2.7.1.1.2 Observed decadal trends and variability
Different composite records of total solar irradiance have been constructed from different combinations of the direct radiometric measurements. The Physikalisch-Meteorologisches Observatorium Davos (PMOD) composite (Fröhlich and Lean, 2004), shown in Figure 2.16, combines the observations by the ACRIM I on the Solar Maximum Mission (SMM), the Hickey-Friedan radiometer on Nimbus 7, ACRIM II on the Upper Atmosphere Research Satellite (UARS) and VIRGO on SOHO by analysing the sensitivity drifts in each radiometer prior to determining radiometric offsets.

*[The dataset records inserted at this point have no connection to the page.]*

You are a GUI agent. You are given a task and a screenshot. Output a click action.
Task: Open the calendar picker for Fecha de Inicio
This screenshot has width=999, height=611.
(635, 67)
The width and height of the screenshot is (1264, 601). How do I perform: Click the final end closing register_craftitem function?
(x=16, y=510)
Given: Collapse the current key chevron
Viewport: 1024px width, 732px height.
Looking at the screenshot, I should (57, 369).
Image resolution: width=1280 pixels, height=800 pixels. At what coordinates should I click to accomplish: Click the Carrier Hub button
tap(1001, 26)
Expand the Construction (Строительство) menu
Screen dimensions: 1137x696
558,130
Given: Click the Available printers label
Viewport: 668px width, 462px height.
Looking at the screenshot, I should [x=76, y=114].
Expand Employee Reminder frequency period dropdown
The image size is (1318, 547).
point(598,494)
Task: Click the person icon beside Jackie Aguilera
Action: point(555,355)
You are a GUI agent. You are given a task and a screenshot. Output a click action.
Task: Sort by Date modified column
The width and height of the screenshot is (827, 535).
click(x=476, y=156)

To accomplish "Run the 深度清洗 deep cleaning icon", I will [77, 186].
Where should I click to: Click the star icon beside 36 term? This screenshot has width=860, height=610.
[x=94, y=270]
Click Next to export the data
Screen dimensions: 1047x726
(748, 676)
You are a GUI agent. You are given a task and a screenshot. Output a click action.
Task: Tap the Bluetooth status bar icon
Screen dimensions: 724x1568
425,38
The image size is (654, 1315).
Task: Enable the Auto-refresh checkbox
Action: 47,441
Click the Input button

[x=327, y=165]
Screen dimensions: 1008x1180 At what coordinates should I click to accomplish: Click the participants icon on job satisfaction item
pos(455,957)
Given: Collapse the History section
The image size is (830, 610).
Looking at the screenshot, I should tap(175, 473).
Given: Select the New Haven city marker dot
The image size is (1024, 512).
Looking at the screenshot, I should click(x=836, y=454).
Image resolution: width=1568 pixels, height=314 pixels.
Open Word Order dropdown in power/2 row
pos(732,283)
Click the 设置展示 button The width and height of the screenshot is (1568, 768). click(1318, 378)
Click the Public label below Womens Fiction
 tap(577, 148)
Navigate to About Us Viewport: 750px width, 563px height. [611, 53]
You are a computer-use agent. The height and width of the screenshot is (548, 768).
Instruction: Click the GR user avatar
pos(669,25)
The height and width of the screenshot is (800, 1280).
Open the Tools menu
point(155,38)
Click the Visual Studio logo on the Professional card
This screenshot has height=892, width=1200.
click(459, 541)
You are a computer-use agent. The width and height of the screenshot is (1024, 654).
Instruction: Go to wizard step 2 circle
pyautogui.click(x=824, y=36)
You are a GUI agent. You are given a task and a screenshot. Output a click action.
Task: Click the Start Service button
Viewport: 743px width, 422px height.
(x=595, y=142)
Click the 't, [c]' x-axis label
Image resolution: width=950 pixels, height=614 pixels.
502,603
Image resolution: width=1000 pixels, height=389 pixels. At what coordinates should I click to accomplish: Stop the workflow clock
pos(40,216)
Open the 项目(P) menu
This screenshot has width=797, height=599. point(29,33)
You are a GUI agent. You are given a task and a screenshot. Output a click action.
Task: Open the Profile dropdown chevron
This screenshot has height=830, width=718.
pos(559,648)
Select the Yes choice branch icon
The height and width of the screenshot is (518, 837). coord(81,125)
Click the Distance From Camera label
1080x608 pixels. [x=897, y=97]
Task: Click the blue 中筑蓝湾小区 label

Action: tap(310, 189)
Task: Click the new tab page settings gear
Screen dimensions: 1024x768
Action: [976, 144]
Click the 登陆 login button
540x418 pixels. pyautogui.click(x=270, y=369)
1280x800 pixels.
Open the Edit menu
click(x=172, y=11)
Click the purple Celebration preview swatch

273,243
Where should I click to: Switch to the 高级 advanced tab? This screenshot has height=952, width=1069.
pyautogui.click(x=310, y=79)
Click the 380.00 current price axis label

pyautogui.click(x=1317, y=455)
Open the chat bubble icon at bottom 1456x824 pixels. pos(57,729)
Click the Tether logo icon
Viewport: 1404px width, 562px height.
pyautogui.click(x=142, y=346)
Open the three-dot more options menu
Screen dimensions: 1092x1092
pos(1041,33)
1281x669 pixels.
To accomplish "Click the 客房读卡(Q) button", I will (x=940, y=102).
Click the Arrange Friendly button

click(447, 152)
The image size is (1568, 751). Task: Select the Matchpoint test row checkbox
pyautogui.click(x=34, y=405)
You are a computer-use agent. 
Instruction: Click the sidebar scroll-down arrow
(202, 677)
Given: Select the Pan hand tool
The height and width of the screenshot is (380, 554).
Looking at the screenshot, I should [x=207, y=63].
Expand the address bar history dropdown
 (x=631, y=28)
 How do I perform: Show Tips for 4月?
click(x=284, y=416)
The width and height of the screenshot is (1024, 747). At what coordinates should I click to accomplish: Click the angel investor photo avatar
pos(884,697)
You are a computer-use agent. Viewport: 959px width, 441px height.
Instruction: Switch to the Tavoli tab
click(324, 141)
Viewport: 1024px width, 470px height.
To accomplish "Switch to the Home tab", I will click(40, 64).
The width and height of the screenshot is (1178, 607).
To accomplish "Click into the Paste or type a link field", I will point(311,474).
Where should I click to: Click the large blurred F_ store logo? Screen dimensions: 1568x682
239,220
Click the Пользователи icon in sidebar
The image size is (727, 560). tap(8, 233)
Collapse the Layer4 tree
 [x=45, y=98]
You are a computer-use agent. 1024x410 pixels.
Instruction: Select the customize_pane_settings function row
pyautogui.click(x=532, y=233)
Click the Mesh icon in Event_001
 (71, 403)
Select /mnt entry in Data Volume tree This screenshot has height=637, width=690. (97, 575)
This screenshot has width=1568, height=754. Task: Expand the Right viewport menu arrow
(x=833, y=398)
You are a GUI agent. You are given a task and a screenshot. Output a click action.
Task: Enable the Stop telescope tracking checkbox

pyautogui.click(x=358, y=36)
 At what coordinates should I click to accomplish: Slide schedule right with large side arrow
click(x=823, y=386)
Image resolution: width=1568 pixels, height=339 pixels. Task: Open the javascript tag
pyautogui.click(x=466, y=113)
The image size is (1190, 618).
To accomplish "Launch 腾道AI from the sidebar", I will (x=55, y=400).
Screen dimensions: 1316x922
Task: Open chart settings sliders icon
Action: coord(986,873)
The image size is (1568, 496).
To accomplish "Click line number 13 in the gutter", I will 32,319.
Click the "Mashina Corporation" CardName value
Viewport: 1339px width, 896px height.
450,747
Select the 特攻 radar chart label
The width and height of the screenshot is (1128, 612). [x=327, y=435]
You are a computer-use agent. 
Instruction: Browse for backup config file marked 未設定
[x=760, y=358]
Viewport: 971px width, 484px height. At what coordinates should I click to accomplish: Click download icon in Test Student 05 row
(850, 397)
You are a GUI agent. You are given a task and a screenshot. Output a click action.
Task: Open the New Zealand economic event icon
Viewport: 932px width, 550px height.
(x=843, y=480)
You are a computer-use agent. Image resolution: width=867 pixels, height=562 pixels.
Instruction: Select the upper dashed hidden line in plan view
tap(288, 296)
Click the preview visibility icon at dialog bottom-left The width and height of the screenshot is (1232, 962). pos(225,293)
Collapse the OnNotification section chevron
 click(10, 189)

In contrast, the ACRIM composite (Willson and Mordvinov, 2003), also shown in Figure 2.16, utilises ACRIMSAT rather than VIRGO observations in recent times and cross calibrates the reported data assuming that radiometric sensitivity drifts have already been fully accounted for. A third composite, the Space Absolute Radiometric Reference (SARR) composite, uses individual absolute irradiance measurements from the shuttle to cross calibrate satellite records (Dewitte et al., 2005). The gross temporal features of the composite irradiance records are very similar, each showing day-to-week variations associated with the Sun’s rotation on its axis, and decadal fluctuations arising from the 11-year solar activity cycle. But the linear slopes differ among the three different composite records, as do levels at solar activity minima (1986 and 1996). These differences are the result of different cross calibrations and drift adjustments applied to individual radiometric sensitivities when constructing the composites (Fröhlich and Lean, 2004).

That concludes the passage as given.